Listed entries

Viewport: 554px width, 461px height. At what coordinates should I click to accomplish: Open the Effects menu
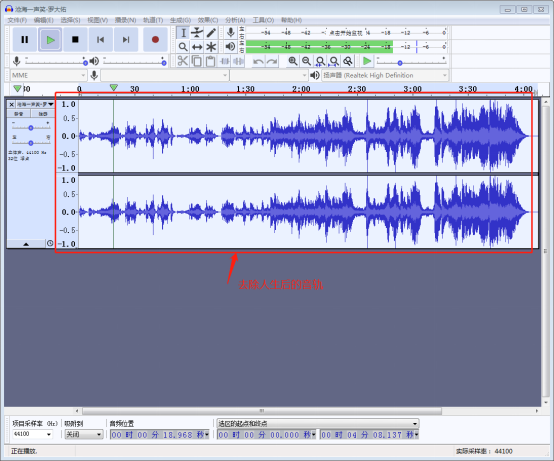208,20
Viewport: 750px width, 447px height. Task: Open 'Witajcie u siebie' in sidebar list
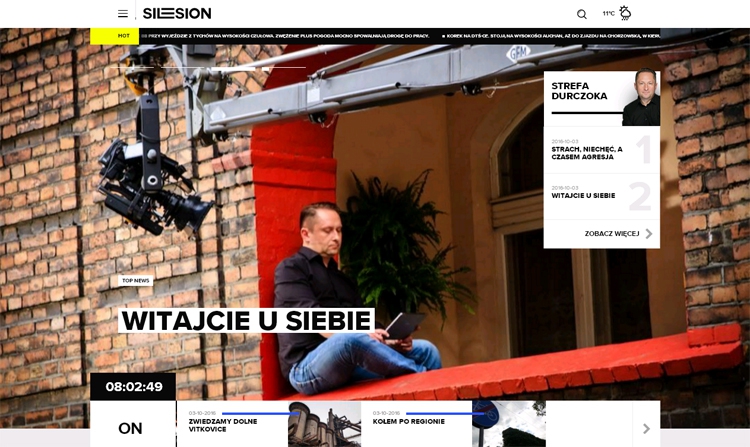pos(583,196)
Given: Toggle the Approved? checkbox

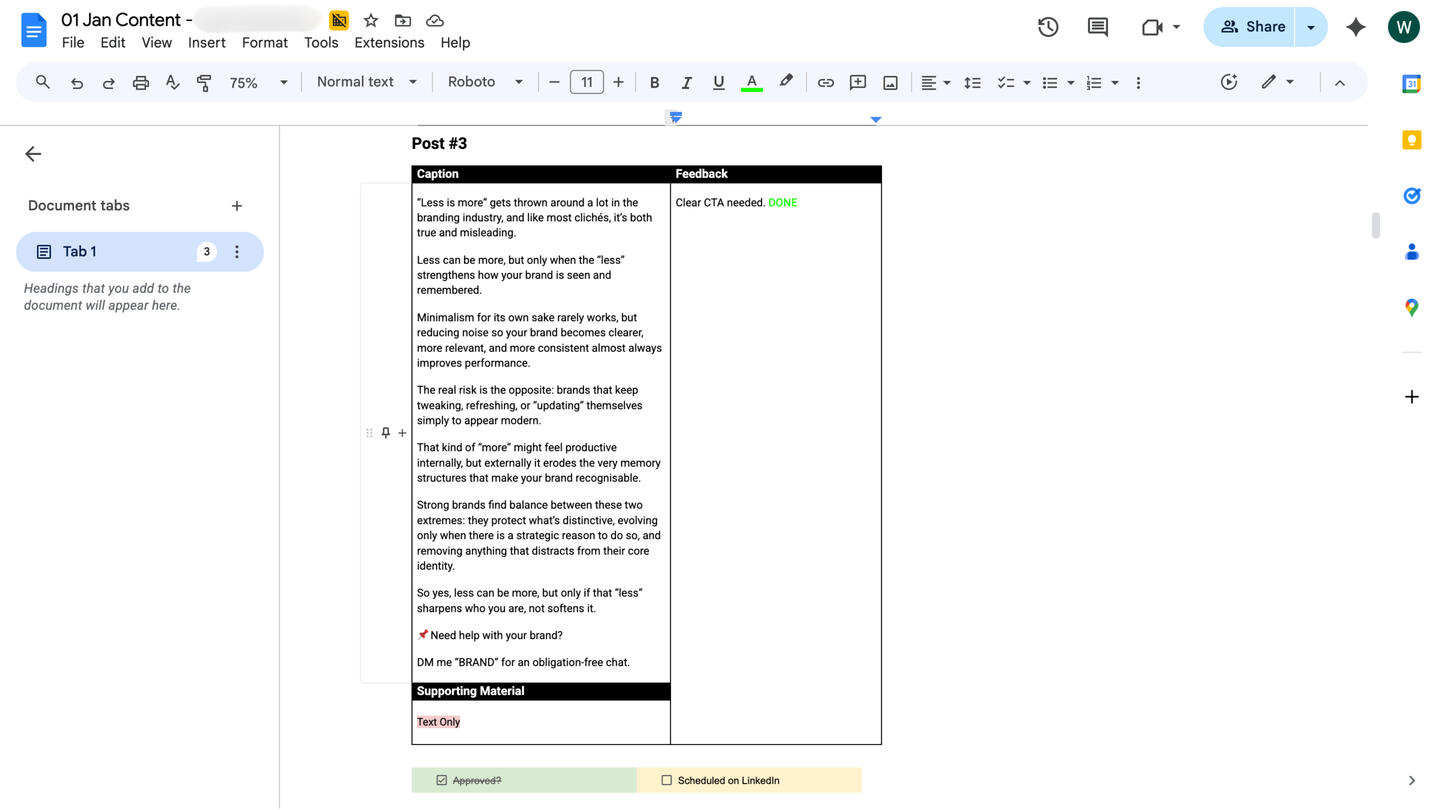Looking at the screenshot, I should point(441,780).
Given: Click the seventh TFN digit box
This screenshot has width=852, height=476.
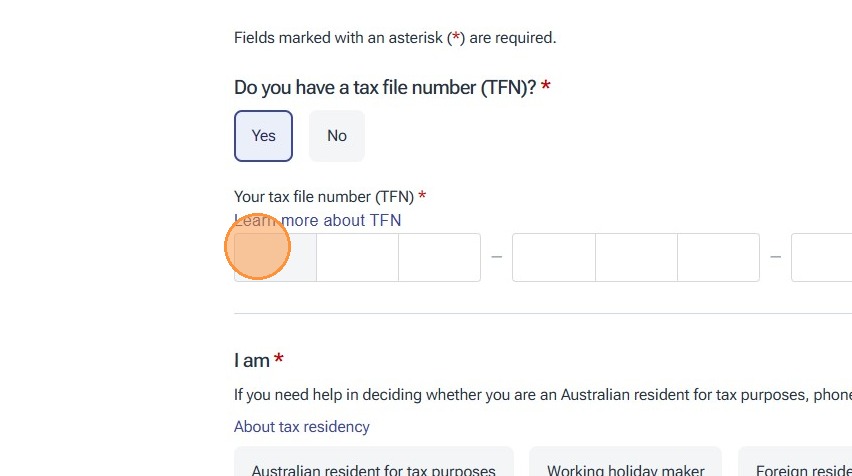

Task instructions
Write the entries above out again exactly, but not the pictures.

Output for this exercise
Viewport: 554px width, 461px height. At what coordinates should I click to accomplish: Open the Effects menu
208,20
Viewport: 750px width, 447px height. Task: Open 'Witajcie u siebie' in sidebar list
pos(583,196)
Given: Toggle the Approved? checkbox

Looking at the screenshot, I should point(441,780).
Given: Click the seventh TFN digit box
This screenshot has width=852, height=476.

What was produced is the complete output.